I don’t love my wife anymore. She is not the same woman I married. But I don’t know if that is enough to divorce her. I am tired of always seeing her in the house. When we married 12 years ago, She was more slim and cute. That was my spec and it is exactly who I fell in love with. Now, after 4 children, she doesn’t care about herself anymore like she used to. She was very good looking and fashion-conscious. She dressed very nicely and always looked presentable. Now she just covers her body with a cloth and the sight of her doesn’t even turn me on anymore.
She has complained about why I don’t touch her anymore and I always tell her I am tired. But that is not the case. I don’t find her attractive and because of that I rather go in for hookup girls when I feel like having sex. I go for morning runs to keep fit. I have tried to get my wife to join me but this turns into a fight every time I make that request and I have started considering divorce. I don’t want to keep deceiving her by sleeping with other girls but she looks so different from our wedding pics. She has grown two or three times bigger than when I married her and slim girls have always been my type.
You may think I am selfish but I am not.

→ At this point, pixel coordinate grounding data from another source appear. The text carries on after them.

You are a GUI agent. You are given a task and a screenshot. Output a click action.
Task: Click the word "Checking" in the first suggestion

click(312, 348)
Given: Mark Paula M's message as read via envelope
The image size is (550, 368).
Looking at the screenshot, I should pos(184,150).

I have worked to keep my body fit and strong so I don’t understand why she is not working to maintain a slim body. As for old age, we will all grow old and I do not dispute that. I just want my wife to be slim again and this is stressing me out. I tried to discuss the issue of her weight with her. She got angry and started crying. Telling me I was a very wicked man for expecting her to be the same weight after giving birth to four children. But many women have proven that it is possible and I don’t understand why she doesn’t want to exercise. She wont have any more kids. I have done a vasectomy to ensure that. My wife is proving difficult. How many husbands are willing to help their wives exercise? Yet I am willing to do this for her.

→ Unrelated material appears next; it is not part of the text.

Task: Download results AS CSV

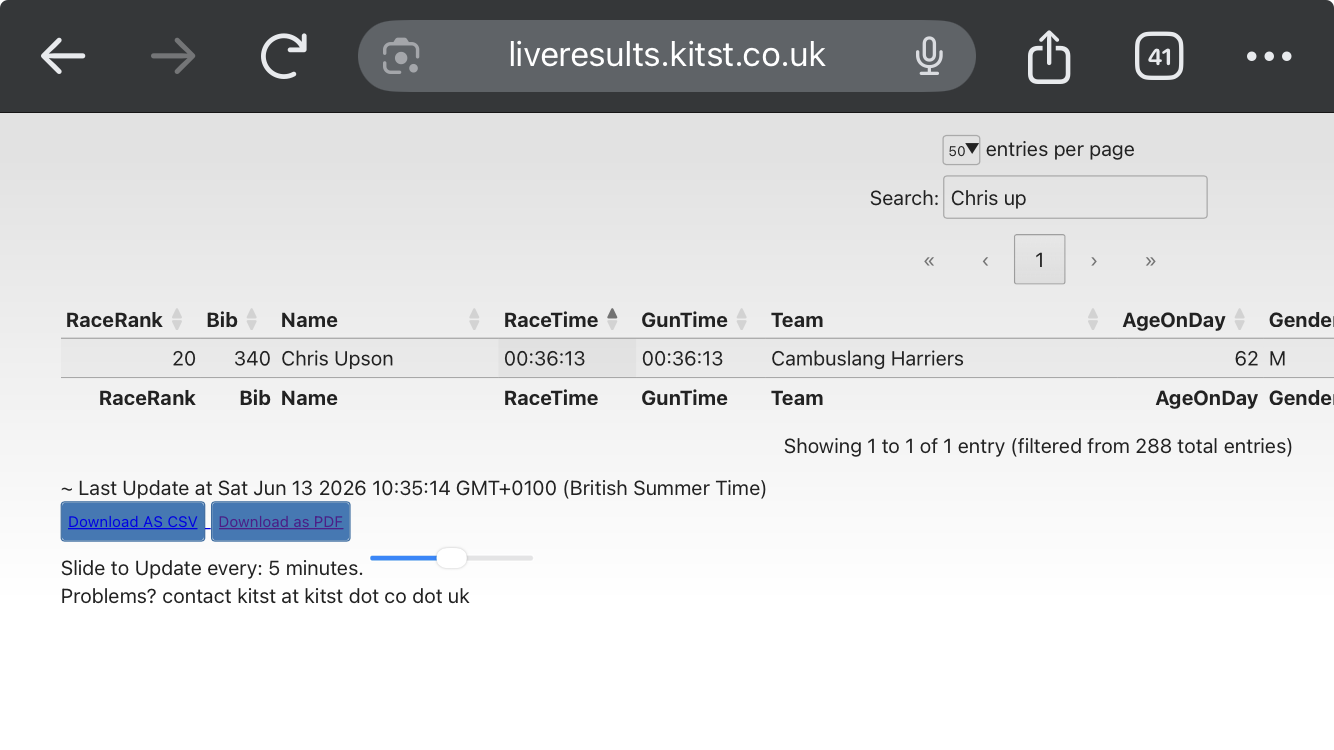Action: 133,522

Our sex life is suffering. I don’t want to see her naked because her body does even make me horny. She doesn’t dress nicely anymore. She no longer puts on make-up like she used to or get her nails done. She says it’s because she is a mother and she has to take on the role. But being a mother doesn’t mean she should let go of all the things that made her beautiful. Am I in the right if I decide to divorce her? Is she being selfish by not thinking of my preference and the fact that I want her to look good for me?